• **EXTRAIT PRÉSENTÉ**
──────────────────────────────

Samy Thiébault – In Waves

Line up : Cynthia Abraham lead vocal, Armelle Cippe lead vocal et chœurs, Marie Sylvie Benoit chœurs, Huguette Alaïs chœurs, François Ladrezeau lead vocal, Andy Jean François tambour ka, Somsouda Thepsouvanh khen, Khamsouan Vongthongkham vot, Marine Thibault flûtes, claviers, séquenceurs, créations sonores et chœurs, Léonardo Montana piano et chœurs, Damien Varaillon contrebasse et chœurs, Arnaud Dolmen batterie, tambour ka et chœurs, Samy Thiébault saxophone ténor, flûte alto, compositions, créations sonores et chœurs.

Avec son dixième album, Samy Thiébault continue à creuser son sillon dans une exploration polyphonique des musiques du monde. Globe-trotteur infatigable et curieux, son œuvre s’envisage comme un carnet de voyage qu’il nous invite à feuilleter avec lui. Après une trilogie remarquée composée de Caribbean Stories, Symphonic Tales et Awé qui mettait en lumière les musiques caribéennes, indiennes et orchestrales, le saxophoniste élargit le champ des possibles avec ce bel opus. Depuis ses débuts, Samy Thiébault porte en lui le désir d’abolir les frontières en écrivant des morceaux qui sont le fruit de ses expériences humaines et artistiques. Pour réaliser ce nouveau projet, Il a parcouru les sept mers afin de réconcilier deux passions : le jazz qui l’a happé en découvrant John Coltrane et le surf qu’il avait délaissé mais qu’il pratiquait plus jeune. Il nous embarque dans une aventure universelle qui s’inscrit dans un jazz coloré où les notes scintillent des bruissements de l’eau. In waves invente un langage océanique dont l’acmé s’épanouit dans des mélodies simples mais puissamment évocatrices incarnées par de magnifiques musiciens. Au vu du line up, on réalise que les rencontres ont été fructueuses :  nombre d’artistes à l’imaginaire pétri de musiques ancestrales sont venus enrichir de leur singularité cet ouvrage collectif enregistré en France (métropole et Cayenne) mais également au Laos et aux îles Fidji.

──────────────────────────────

• **Entrées sur l'emplacement des éléments**
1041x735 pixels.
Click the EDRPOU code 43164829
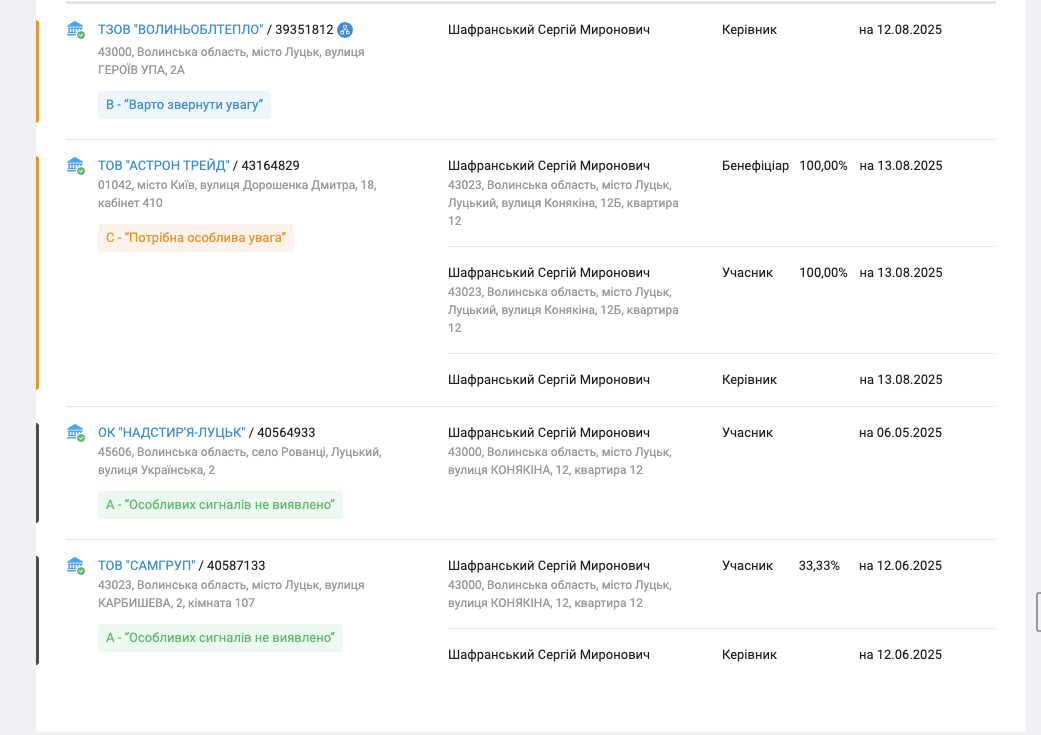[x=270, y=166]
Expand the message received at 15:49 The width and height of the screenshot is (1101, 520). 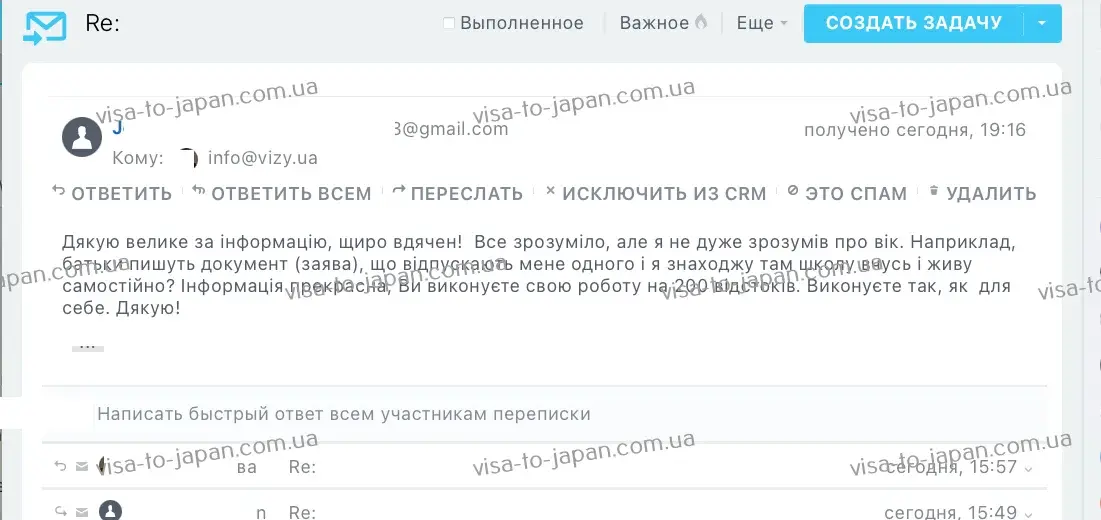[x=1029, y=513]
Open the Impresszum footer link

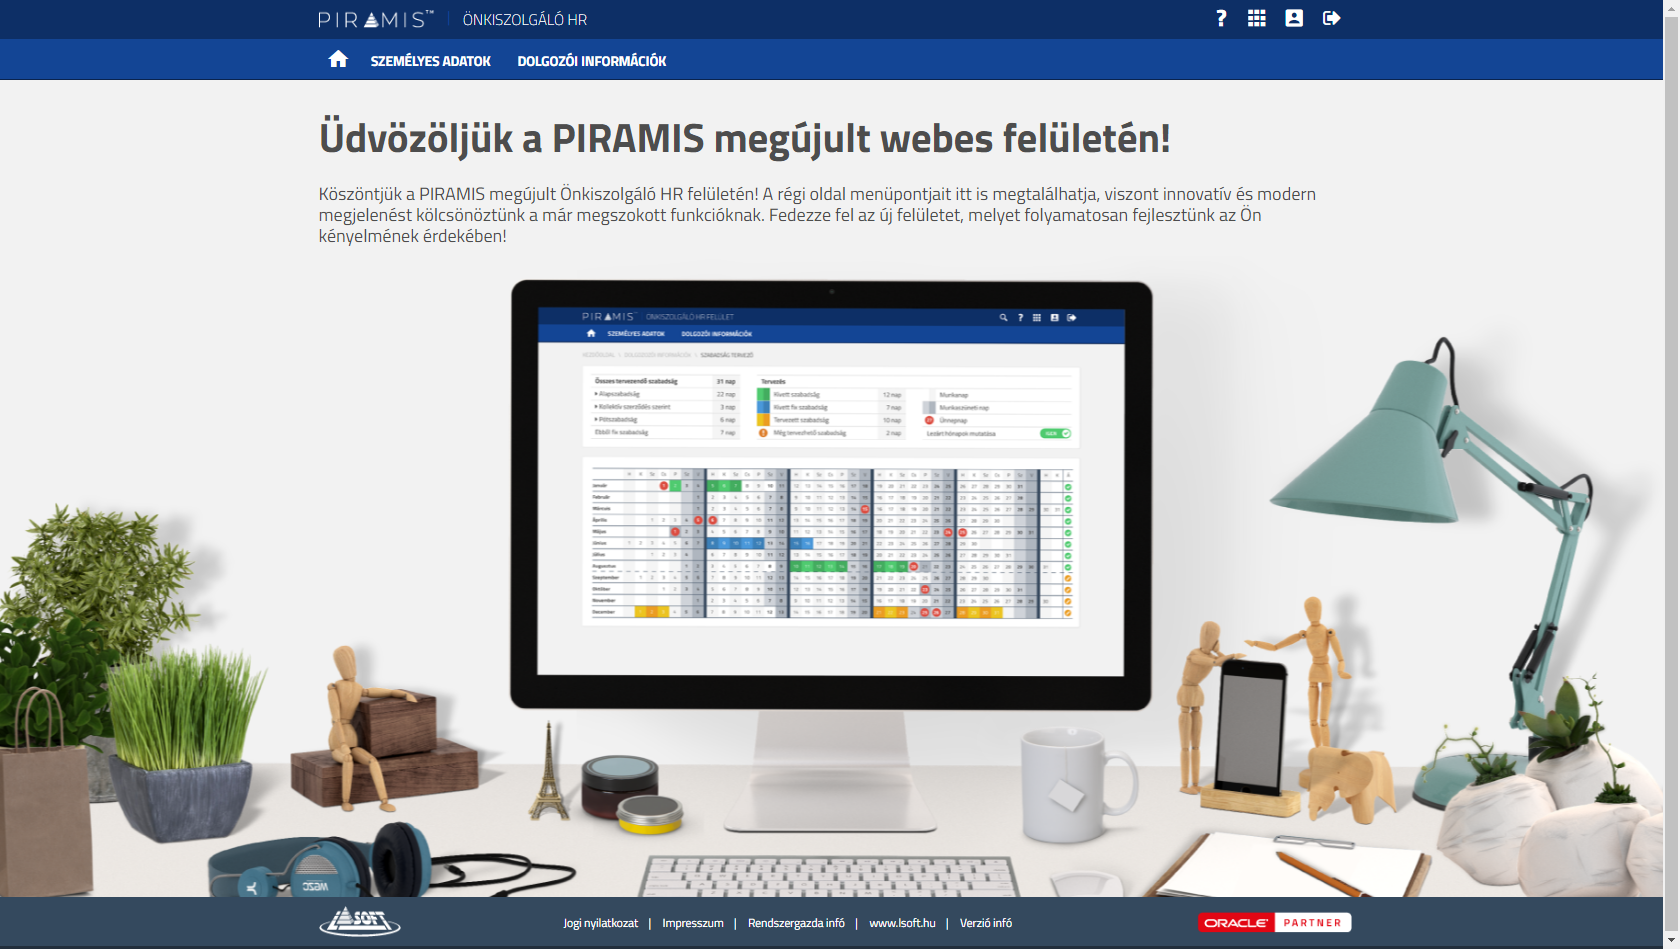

──────────────────────────────

• **CONSIGNE**
Poursuivez la chronique de l'album In Waves de Samy Thiébault en reprenant après sa dernière phrase. La liste ci-dessus constitue un matériau indépendant de la chronique consacrée à l'album In Waves.

• **CORRIGÉ DE L'EXERCICE**
Au cœur du projet, on retrouve l’inventif pianiste d’origine brésilienne Léonardo Montana au jeu lyrique d’une grande finesse, la section rythmique associe l’excellent batteur guadeloupéen Arnaud Dolmen au non moins valeureux contrebassiste Damien Varaillon. Leur complicité à la puissance maîtrisée se révèle harmonieuse et subtile pour naviguer en maintenant le cap. Quant au leader, au ténor ou à la flûte, il ne cherche pas à prendre la lumière mais délivre un son unique, une voix intense empreinte de spiritualité. Chaque morceau trouve un point d’ancrage dans l’eau, raconte une soif de liberté, des rencontres qui comptent. Ce voyage initiatique et introspectif amène naturellement à la prochaine destination, les 12 titres s’enchainent avec une belle fluidité.

Pour la première fois, Samy Thiébault, épaulé par son amie Marine Thibault aux séquenceurs, a utilisé la technologie pour enregistrer le bruit des vagues, du clapotis, des cérémonies traditionnelles entre Pacifique et Atlantique afin de les transformer dans un sampler.  Ses captations sonores étoffent les mélodies et reflètent ses échanges avec « les peuples de l’eau », fragilisés par le dérèglement climatique et la montée des eaux. La pratique du surf devient un art méditatif, une philosophie de vie, un acte politique porté avec force et sérénité dans Horizons et Devenirs.

In waves, titre éponyme de l’album composé entre Cayenne et les îles Fidji met en musique le roman graphique d’AJ Dungo. Ici, la légèreté du ténor rivalise avec la puissance des chœurs qui scandent pour souligner la souffrance du deuil et la grâce du tragique. L’humaniste réalise son rêve de partage, de liberté et d’harmonie en unissant chants polynésiens et guadeloupéens. Des rythmes dansants relatent cette même fascination pour les mystères et les richesses que recèlent les profondeurs sacrées de l’océan autour duquel tout s’articule.

Inspiré par un air traditionnel laotien, le fascinant Theuykhong, écrit en hommage à Pharoah Sanders raconte la fête du fleuve. Au Laos, il n’y a pas d’océan, juste les flots sinueux du Mékong brunâtre au centre de la vie et nous découvrons et écoutons, captivés, le khen, ce fabuleux orgue à bouche formé de sept roseaux comme les sept dieux protecteurs du fleuve qui transcende le thème de sa gravité.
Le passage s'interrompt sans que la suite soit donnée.